Die Suche nach Wrackteilen der Malaysia Airlines-Maschine wurde abgebrochen

Schlechtes Wetter hat die Suche nach Wrackteilen der im Indischen Ozean abgestürzten Malaysia Airlines-Maschine unterbrochen. Die Wellen seien bis zu vier Meter hoch, Sturmböen und heftiger Regen im Anmarsch und die Wolken hingen teils nur 60 Meter über der Wasseroberfläche, teilte die australische Seesicherheitsbehörde mit. Das Versorgungsschiff „HMAS Success“ musste die Region verlassen. Es habe die vom Flugzeug aus gesichteten möglichen Wrackteile noch nicht lokalisieren können. Bei den Angehörigen der Vermissten allerdings hat schon am Montag Malaysias Premierminister Najib Razak jede Hoffnung auf ein Wunder begraben.

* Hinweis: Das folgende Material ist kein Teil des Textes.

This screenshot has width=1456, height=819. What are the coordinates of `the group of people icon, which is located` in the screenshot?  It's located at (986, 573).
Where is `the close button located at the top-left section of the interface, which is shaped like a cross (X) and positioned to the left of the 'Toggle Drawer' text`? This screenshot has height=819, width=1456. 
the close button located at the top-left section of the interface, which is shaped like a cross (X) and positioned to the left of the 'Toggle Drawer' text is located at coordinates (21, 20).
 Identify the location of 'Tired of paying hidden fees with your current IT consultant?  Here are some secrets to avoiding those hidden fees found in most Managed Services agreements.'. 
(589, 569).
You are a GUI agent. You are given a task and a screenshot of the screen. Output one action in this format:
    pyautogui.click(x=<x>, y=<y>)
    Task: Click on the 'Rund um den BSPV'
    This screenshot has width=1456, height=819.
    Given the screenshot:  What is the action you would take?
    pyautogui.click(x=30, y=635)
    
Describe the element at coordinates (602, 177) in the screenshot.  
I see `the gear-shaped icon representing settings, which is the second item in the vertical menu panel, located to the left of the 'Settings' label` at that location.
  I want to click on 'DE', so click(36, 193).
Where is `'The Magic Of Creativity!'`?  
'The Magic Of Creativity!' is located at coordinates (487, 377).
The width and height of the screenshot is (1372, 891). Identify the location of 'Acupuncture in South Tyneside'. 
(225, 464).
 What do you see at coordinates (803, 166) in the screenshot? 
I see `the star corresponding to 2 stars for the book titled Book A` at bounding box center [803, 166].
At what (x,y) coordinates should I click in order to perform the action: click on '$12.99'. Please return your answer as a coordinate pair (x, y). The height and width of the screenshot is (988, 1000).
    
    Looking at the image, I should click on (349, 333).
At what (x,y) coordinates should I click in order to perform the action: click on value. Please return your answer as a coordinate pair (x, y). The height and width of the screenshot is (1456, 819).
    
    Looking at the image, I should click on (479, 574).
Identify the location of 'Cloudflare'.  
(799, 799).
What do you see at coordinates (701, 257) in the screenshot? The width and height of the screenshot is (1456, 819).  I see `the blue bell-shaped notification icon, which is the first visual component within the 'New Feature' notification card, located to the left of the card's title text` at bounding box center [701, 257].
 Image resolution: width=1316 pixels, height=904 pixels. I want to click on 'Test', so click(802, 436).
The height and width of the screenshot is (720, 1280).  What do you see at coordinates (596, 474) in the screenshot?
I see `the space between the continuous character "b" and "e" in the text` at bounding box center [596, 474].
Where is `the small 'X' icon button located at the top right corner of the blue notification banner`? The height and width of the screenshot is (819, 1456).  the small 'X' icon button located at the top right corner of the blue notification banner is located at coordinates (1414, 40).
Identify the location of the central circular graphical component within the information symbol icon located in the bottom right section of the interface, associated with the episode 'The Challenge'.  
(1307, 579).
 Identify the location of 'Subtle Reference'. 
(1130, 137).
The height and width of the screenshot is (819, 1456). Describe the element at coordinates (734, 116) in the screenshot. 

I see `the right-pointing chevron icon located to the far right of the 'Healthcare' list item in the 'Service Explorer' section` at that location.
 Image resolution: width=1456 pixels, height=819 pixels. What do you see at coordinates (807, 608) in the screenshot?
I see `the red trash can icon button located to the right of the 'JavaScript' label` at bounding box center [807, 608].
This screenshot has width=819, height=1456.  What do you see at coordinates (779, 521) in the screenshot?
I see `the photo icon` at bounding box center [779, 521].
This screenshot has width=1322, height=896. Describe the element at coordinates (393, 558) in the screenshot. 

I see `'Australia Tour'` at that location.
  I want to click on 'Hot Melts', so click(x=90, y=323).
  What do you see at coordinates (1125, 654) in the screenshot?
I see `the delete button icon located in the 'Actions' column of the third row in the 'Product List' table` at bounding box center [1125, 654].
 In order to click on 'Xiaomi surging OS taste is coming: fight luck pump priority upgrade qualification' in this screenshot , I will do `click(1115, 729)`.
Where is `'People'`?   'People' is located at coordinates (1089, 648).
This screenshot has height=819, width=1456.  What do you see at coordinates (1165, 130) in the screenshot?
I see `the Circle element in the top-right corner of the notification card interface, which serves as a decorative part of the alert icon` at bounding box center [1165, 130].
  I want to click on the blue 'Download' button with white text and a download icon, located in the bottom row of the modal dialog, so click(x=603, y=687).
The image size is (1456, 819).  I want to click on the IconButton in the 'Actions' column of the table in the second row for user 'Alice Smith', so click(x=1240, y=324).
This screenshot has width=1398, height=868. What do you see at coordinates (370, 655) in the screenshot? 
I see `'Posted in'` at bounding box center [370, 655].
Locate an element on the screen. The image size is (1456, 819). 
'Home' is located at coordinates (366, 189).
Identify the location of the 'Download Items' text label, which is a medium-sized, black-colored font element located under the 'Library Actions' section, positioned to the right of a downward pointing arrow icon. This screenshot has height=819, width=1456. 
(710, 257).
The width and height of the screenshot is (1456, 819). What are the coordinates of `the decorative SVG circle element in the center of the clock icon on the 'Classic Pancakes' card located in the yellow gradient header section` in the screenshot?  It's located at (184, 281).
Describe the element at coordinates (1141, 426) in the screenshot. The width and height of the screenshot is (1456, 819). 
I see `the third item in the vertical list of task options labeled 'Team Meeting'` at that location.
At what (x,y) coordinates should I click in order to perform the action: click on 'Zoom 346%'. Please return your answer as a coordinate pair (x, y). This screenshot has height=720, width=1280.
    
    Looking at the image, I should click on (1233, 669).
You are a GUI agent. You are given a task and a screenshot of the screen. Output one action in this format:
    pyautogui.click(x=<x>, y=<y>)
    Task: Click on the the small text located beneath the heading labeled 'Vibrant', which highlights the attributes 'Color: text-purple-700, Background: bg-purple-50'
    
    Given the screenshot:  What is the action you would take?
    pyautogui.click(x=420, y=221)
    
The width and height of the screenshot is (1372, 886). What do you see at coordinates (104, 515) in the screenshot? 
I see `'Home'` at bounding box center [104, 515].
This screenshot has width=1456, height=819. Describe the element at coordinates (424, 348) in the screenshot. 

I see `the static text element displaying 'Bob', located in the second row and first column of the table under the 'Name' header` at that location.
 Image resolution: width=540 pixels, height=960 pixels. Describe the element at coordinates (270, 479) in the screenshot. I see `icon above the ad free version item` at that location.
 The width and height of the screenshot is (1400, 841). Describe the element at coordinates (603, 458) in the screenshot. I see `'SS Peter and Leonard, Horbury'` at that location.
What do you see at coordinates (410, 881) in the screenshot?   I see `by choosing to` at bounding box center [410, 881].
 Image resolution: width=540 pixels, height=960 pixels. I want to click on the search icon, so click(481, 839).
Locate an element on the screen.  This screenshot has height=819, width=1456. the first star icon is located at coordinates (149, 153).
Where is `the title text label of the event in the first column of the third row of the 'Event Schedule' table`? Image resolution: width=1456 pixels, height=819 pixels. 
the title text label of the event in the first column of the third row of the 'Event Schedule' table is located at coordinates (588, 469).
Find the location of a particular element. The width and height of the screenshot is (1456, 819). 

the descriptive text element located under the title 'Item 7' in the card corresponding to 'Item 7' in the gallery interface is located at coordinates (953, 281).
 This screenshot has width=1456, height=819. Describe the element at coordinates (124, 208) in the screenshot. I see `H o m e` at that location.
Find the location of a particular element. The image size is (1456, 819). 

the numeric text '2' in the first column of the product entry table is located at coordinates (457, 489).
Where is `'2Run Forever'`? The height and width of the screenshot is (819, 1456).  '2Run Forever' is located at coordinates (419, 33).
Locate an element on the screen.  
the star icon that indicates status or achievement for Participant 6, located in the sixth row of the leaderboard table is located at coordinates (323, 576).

Es war ein denkwürdiger Auftritt. Mit ernster Miene trat der Regierungschef in Kuala Lumpur vor die Presse. Damit die Angehörigen es nicht aus dem Fernsehen erfahren, wurden sie unmittelbar zuvor von der Fluggesellschaft informiert, dass niemand an Bord überlebt haben könne. Die Familien der chinesischen Insassen an Bord des Flugzeugs der Malaysia Airlines reagierten mit Schreien und lautem Weinen auf die Nachricht. Mehrere brachen zusammen und wurden mit Krankenwagen weggebracht. Etwa zwei Drittel der 239 Insassen von Flug MH370 waren chinesische Staatsbürger.

Spuren im Meer.
Spuren im Meer.

© Reuters

Ein automatisches Bordsystem hatte während des rätselhaften Irrfluges der Boeing immer wieder versucht, mit Nachrichtensatelliten Kontakt aufzunehmen, ohne Daten zu übertragen. Experten der britischen Flugunfall-Untersuchungsbehörde AAIB und des Satellitenbetreibers Immarsat hatten mit neuen Methoden und Technologien diese Signale analysiert. Danach befindet sich die letzte Position der Boeing in der Mitte des Indischen Ozeans westlich der australischen Stadt Perth, sagte der Premierminister.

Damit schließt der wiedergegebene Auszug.